You can see their solution here - a figure-eight beam storage ring on Stanford’s campus that would be able to generate collisions with increased energy by colliding
positrons and electrons head on. Encouraged by these experiments,
SLAC scientists proposed adding a circular ring at the end of the linac to
create these head-on particle collisions. In 1972, SLAC completed the construction of SPEAR, the Stanford Positron Electron Accelerating Ring. And right away the project started colliding its high-energy beams into one another in an attempt to discover new subatomic particles. In 1974, SPEAR scientists found an inconsistency in the data. But it wasn’t just a glitch or an error. It actually turned out to be evidence that their collisions had discovered a new subatomic particle! Pretty nuts. At the same time, a team of scientists over at MIT had discovered that same particle independent of the SLAC group. The MIT group had used Brookhaven National Lab’s proton-proton collider. So they had used a different method to discover the same thing. The discovery of this new subatomic
particle, dubbed J/psi at the time, confirmed the original theory of its existence. Today the particle has been
renamed a “charmed quark”. SLAC’s Burton Richter, pictured here on the left,
and MIT’s Samuel CC Ting pictured on the right shared the 1976 Nobel Prize in
physics for the J/psi’s discovery. SLAC researchers kept improving
their particle colliders, building several more to continue
their research on particle physics and improve the ways we understand
accelerators and particle collisions. In 1975, SLAC’s Martin Perl
proved another particle existed, the tau lepton.

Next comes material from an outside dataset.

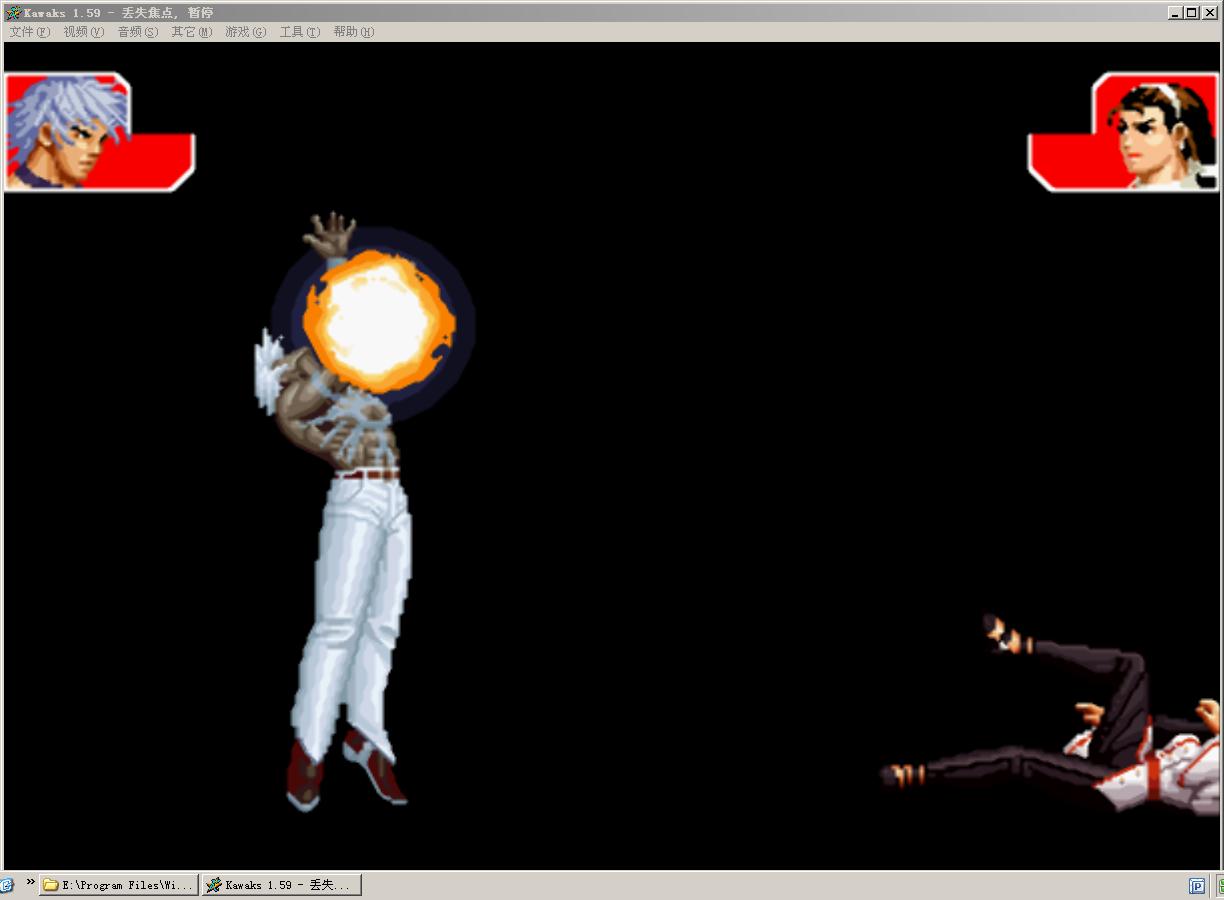Image resolution: width=1224 pixels, height=900 pixels.
Task: Open the 音频(S) Audio menu
Action: (x=137, y=32)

You can think of the tau Lepton as the electron’s heavier cousin and the first
known member of a third family of particles. This chart shows how particle
families are categorized. As a result, Martin Perl shared
the 1995 Nobel Prize in Physics. Perl’s discovery inspired other scientists
to seek out two more quarks and a neutrino, rounding out the third particle family.
By 2000, only 44 years after the original linac was built, all three had been
discovered at other laboratories. As SLAC’s particle physics research pioneered
important discoveries, SLAC expanded its mission. The main accelerator became one of the
most advanced tools in X-ray science and SPEAR became Stanford Synchrotron
Radiation Lightsource, or SSRL. These facilities now support
30 experimental stations and around 2,000 visiting researchers every year. Now, SLAC’s research has branched out
into fields like cosmology, materials and environmental sciences, biology, sustainable chemistry and energy research,
scientific computing, and much more. Now, this is only the first
part of SLAC’s history. To recap, we explored the early years
of SLAC and the lab’s contributions to the field of particle physics.
In the next videos, we’ll look at SLAC’s more current history and dive into some of the
lab’s more well known research and experiments.